C’est dire si les subterfuges avancés par les députés pour s’allouer le sésame espéré ne tiennent pas la route. Mais pouvait-on s’attendre à mieux de la part d’une assemblée dont bon nombre des membres sont des mal élus, ayant profité de flots d’argent occulte pour corrompre les électeurs, de médias subornés et de journalistes de service pour faire leur éloge et ternir leurs adversaires, d’une ISIE dont l’indépendance est de plus en plus contestée, avec des soupçons de plus en plus lourds sur le rôle du ministère des Technologies de l’information et de l’économie numérique. Tant et si bien qu’on y trouve des députés qui ont rempilé malgré les affaires de corruption instruites contre eux par la justice dont les demandes de levée de l’immunité parlementaire sont restées lettre morte, des hommes d’affaires sur lesquels pèsent de lourdes charges de fraude fiscale, de blanchiment d’argent et de corruption, des gros bras des LPR, milices résiduelles du défunt RCD et des Trabelsi convertis en satellites des partis intégristes, un extrémiste disposant d’une radio qui diffuse ses prêches enflammés, et même un contrebandier récidiviste notoire.

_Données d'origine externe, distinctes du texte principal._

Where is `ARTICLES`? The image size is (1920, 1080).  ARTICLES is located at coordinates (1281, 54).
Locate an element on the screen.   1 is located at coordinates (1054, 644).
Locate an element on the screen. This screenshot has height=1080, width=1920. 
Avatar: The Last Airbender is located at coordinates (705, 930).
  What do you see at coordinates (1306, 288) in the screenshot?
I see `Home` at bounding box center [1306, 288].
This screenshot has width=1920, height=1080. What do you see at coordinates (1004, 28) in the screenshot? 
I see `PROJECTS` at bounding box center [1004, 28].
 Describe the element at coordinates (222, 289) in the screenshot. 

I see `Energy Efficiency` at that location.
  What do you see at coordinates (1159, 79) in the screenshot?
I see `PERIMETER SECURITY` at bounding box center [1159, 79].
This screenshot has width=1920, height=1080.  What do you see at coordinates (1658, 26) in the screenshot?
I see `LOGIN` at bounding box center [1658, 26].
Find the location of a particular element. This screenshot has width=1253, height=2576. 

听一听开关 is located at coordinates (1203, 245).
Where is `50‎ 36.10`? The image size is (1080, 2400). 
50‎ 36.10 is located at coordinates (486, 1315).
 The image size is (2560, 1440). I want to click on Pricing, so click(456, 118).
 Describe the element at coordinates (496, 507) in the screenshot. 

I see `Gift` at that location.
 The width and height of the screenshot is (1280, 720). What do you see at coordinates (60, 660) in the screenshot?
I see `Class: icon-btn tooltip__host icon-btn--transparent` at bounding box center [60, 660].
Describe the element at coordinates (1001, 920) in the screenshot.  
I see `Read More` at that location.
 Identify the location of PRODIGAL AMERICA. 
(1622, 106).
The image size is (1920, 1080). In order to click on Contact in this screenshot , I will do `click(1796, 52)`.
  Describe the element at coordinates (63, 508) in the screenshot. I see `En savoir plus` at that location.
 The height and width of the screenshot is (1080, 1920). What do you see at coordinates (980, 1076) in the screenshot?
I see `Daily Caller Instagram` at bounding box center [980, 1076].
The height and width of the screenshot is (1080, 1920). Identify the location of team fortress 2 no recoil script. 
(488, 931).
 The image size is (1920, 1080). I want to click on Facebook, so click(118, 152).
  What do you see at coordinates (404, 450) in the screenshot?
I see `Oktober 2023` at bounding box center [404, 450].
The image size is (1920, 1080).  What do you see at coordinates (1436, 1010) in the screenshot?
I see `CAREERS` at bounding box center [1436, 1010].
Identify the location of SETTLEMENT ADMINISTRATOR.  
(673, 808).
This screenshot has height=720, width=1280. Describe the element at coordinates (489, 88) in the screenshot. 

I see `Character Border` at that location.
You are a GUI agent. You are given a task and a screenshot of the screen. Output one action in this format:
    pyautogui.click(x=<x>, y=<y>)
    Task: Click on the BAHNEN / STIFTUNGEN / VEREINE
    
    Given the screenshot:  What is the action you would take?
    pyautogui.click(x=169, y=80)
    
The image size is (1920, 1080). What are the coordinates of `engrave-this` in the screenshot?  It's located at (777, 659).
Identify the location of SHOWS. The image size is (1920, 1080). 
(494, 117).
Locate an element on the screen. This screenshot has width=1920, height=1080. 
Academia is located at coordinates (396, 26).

Comble de l’ironie, ce député fut convié le 6 décembre dernier, date anniversaire de la tunisification de la douane tunisienne, à la cérémonie organisée à cette occasion où il a procédé à la décoration des officiers et sous-officiers de la douane. En récompense, des « collègues » à ce contrebandier converti en député ont agressé une patrouille douanière et récupéré de force des marchandises saisies à leur encontre, au mépris du droit et en l’absence de toute réaction des autorités.

Malgré toutes les dérives qui ont entaché les élections législatives (et présidentielles), force est de constater que les instances compétentes en la matière, ISIE et tribunal administratif, ont entériné ses résultats. D’un point de vue purement formaliste, ce parlement est donc légal. Mais nous sommes en droit de nous demander si pour autant il est légitime. Car si en dictature, la légitimité est en raison inverse de la contrainte, en démocratie elle est en raison inverse de la tricherie, du contournement de la loi, sinon de la soustraction à la loi. Ainsi, compte tenu de tous les abus signalés, je pense que ce parlement est, au moins en partie, illégitime et que les députés dignes de cette haute fonction n’ont qu’à se désolidariser de ces parvenus qui considèrent le poste comme un investissement à fructifier, les dénoncer, voter contre cette loi scélérate et accélérer la procédure de levée de l’immunité gelée par leurs prédécesseurs. Autrement, ils sont à considérer comme des complices.

Abdelaziz GATRI. 

Expert-conseiller, opérations de commerce international, contentieux douanier.